Onto bodies and mid-century photo practices this week. I was reading Patricia Vettel-Becker's article Destruction and Delightand encountered some Edward Steichen and Horace Bristol images looking at US soldiers in the wartime Pacific. The images reminded me of Herbert List's photographs of German youths made around the same time. Generated on opposite sides of the globe and . List's work is an obvious choice when thinking about masculinity and photography in this moment, but I hadn't made this connection to Steichen of all people. Looking at this kind of work I can't help remembering so many of the fashion and advertising projects I worked on in the mid 2000's; in hindsight so much of that work clearly borrows from this earlier history. Mostly I think of Alisdair Mclellan and Matthias Vriens, but of course one can't help thinking of Collier Schorr, too.

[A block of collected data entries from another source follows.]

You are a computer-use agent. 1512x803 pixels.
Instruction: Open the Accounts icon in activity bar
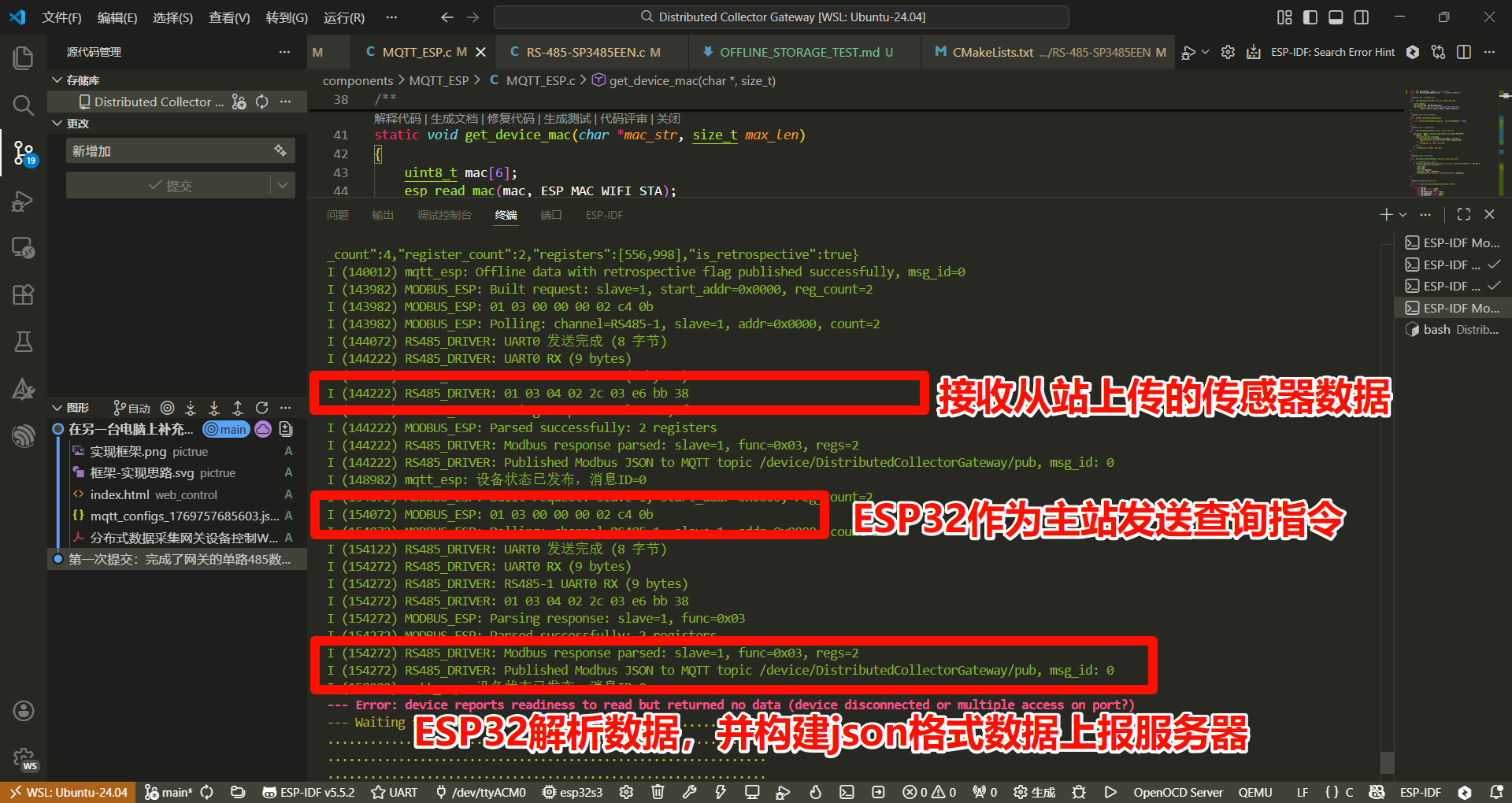pos(24,711)
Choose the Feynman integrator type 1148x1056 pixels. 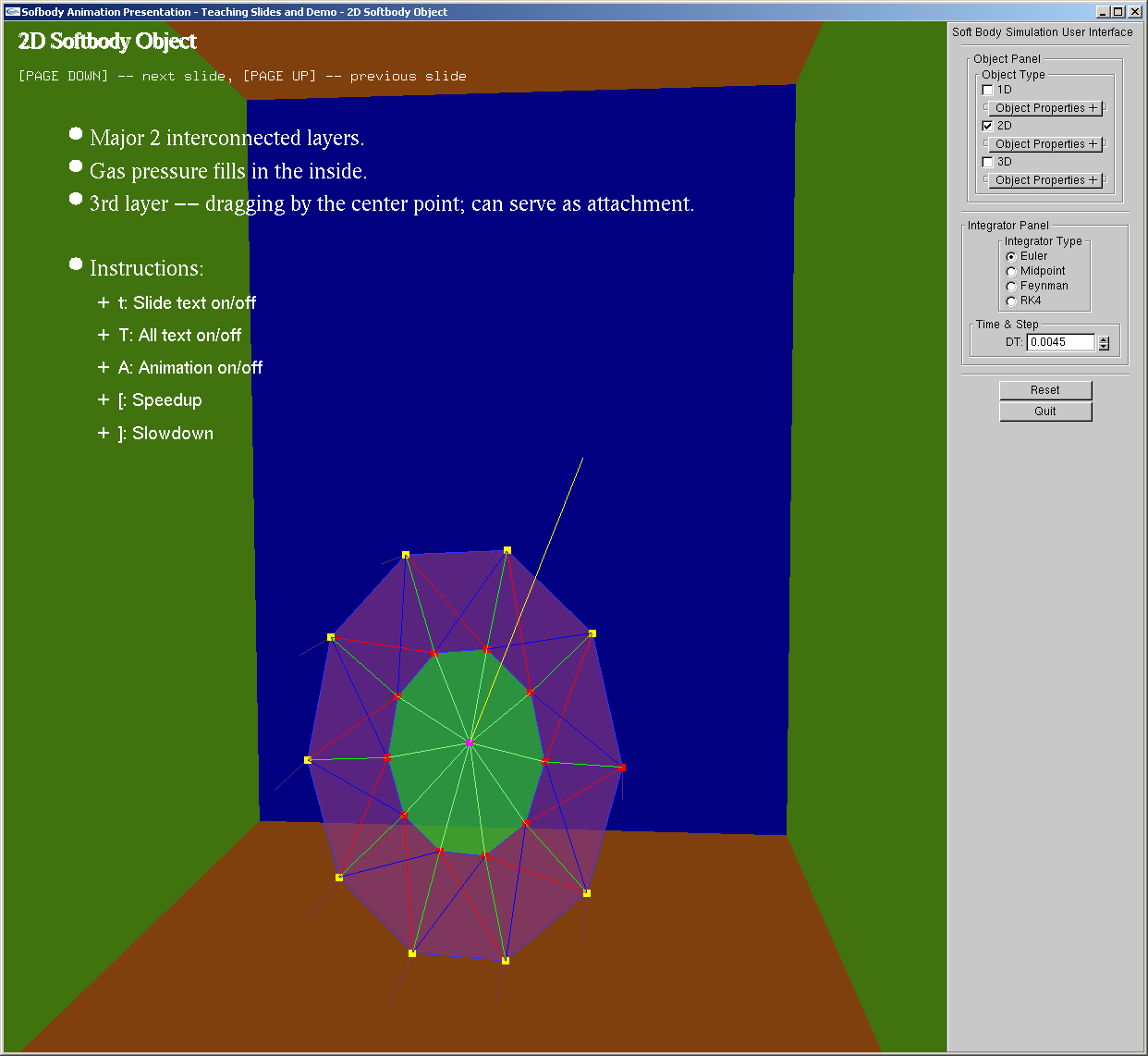1011,286
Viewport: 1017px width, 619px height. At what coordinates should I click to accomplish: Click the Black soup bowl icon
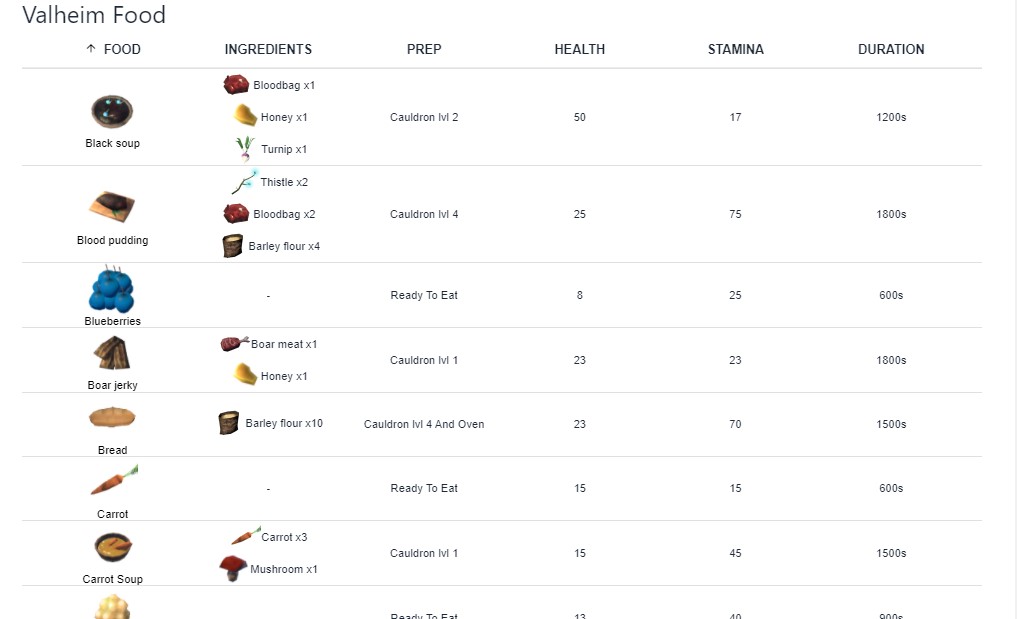point(112,111)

Writing about Steichen's Pacific wartime photography Vettel-Becker paints it this way:

"During World War II, the American public was inundated with photographs of war...[which inscribed] four primary motifs: the transformation of boys into warrior men, the fetishization of weaponry, the spectacle of death, and the quest to penetrate and dominate nature. War is a territorial game played by men to enact dominance, a social performance that inscribes gender identities on human bodies. War, like masculinity, is predicated on the subjugation of the feminine, which is encoded in the body and territory of the enemy, an inscription even more extreme when the enemy is of another race. These photographs enact the play of domination and subjugation through the imagery of impenetrability and rapability, thus contributing to the propagandistic construction of the enemy and extending the voyeuristic pleasures of domination to those not able to experience it firsthand."

These four motifs are not consistent across all of the photography of Vriens-McGrath, McLellan, and Shore, but whether in their critique or their re-inscription, this combination of male bodies, violence, domination, and spectacle is worth looking for in contemporary commercial, fashion, and documentary photography. How do these themes echo the legacy of mid-century wartime photography and in what ways does it mirror other gendering processes apparent in mass-culture?